The benefit of ICG-Restore is more pronounced on larger topologies. On the most difficult setting, EC-L, ICG-Restore reaches 0.2534 in WCTC@5, exceeding 0.2068 for GraphRAG-LLM and 0.1840 for PS-LLM. Its CRS on EC-L is 0.3126, exceeding 0.2752 for GraphRAG-LLM and 0.2428 for Direct-LLM. Relative to GraphRAG-LLM, ICG-Restore improves WCTC@5 and CRS on EC-L by 22.53% and 13.59%, respectively. This suggests that as topology size grows, cross-layer dependencies deepen, and resource competition intensifies, the value of task-intent constraints and minimal-edit repair becomes increasingly important. In other words, the more complex the topology, the closer pure retrieval-enhanced generation gets to its ceiling, whereas the full loop of graph enhancement + rule-consistent repair continues to pay dividends.

One additional point deserves emphasis: feasibility and restoration utility do not always rise together. INDP, Cent-Restore, and DRL-Restore all achieve CSR = 1.000 on all three topologies, yet none surpasses ICG-Restore in CRS. Thus, being feasible by construction does not mean that a method restores the most valuable targets, nor that it yields the highest utility under the common executor. INDP achieves relatively strong WCTC@5 on EC-S and EC-M but lower CRS, indicating that it is good at recovering structurally critical objects under hard constraints but less effective at balancing service continuity and coverage restoration. Cent-Restore attains a relatively high CRS on EC-S (0.5057), showing that simple centrality heuristics can work surprisingly well on small topologies, but its WCTC@5 drops sharply on EC-M and EC-L, which suggests that local centrality alone cannot capture cross-layer dependencies, business priorities, or inter-stage causal structure. DRL-Restore remains feasible throughout, but its WCTC@5 and CRS are consistently weak, implying that reward-driven recovery sequences tend to become conservative strategies that are executable in form yet insufficiently focused on critical targets.

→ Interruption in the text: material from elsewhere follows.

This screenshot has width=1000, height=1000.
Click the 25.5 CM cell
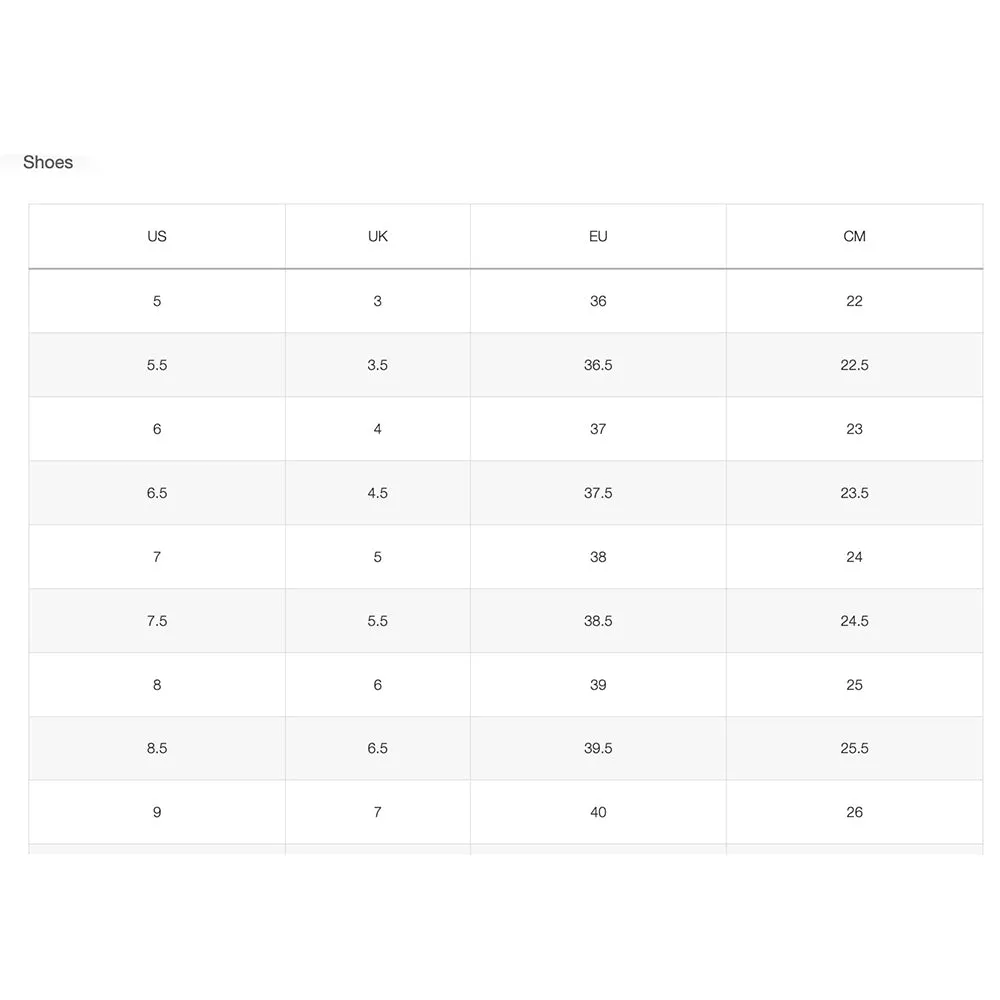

Overall, ICG-Restore narrows the executability gap between open-ended LLM planning and classical closed-form restoration methods, while outperforming them in critical-target coverage and integrated recovery quality. GraphRAG-LLM already demonstrates that graph enhancement is useful, but ICG-Restore further shows that graph retrieval alone is not enough. The decisive factor is the closed loop of task-intent constraints → graph-enhanced stage-wise generation → rule-consistent repair → unified execution evaluation.

5.8. Ablation Study

To examine the contribution of each core module, we perform ablations on the most challenging topology, EC-L. Three variants are considered: w/o Intent Compilation, w/o Graph Retrieval, and Repair → Regenerate, in which minimal-edit repair is replaced by “regenerate after validation failure”. Exact results are given in Table 5, and relative shifts are visualized in Figure 5.

Removing task-intent compilation reduces CSR, WCTC@5, and CRS to 0.9024, 0.2316, and 0.2718, respectively. Relative to the full model, the declines are 1.93%, 8.60%, and 13.05%. This confirms that the task-intent object is not a superficial summary but a critical intermediate layer that stabilizes constraints and stage objectives. Without it, the model is more likely to drift in target scope, miss priority objects, or weaken completion criteria, leading to simultaneous deterioration in structural alignment and execution quality.

Removing graph retrieval causes only a modest drop in CSR, from 0.9202 to 0.9116, but WCTC@5 drops sharply from 0.2534 to 0.2189, and CRS falls to 0.2837. Relative to the full model, the declines in WCTC@5 and CRS reach 13.61% and 9.25%, respectively. This indicates that graph enhancement mainly improves planning quality, especially the selection of critical objects and the structural rationality of stage organization, rather than merely increasing formal feasibility.

Replacing minimal-edit repair with regeneration after validation failure causes only moderate decreases in CSR, WCTC@5, and CRS, but planning latency rises from 8.58 s to 11.96 s, and token consumption increases from 21.7k to 29.8k, corresponding to increases of 39.39% and 37.33%, respectively. This is an important finding: in high-constraint restoration planning, regeneration is not the safer option it might appear to be. It often incurs a large computational penalty without delivering commensurate quality gains, and it is more likely to destroy the original phase backbone of the plan. By contrast, rule-consistent minimal-edit repair preserves useful structure while achieving a better balance between quality and cost.

The ablation results therefore answer RQ2, RQ3, and RQ5 directly. Task-intent compilation stabilizes constraint boundaries and stage goals; graph retrieval improves critical-target coverage and structural plan quality; and minimal-edit repair is the key mechanism that turns semantically plausible yet structurally infeasible candidates into high-quality executable task packages. These modules are not interchangeable. Their gains are complementary.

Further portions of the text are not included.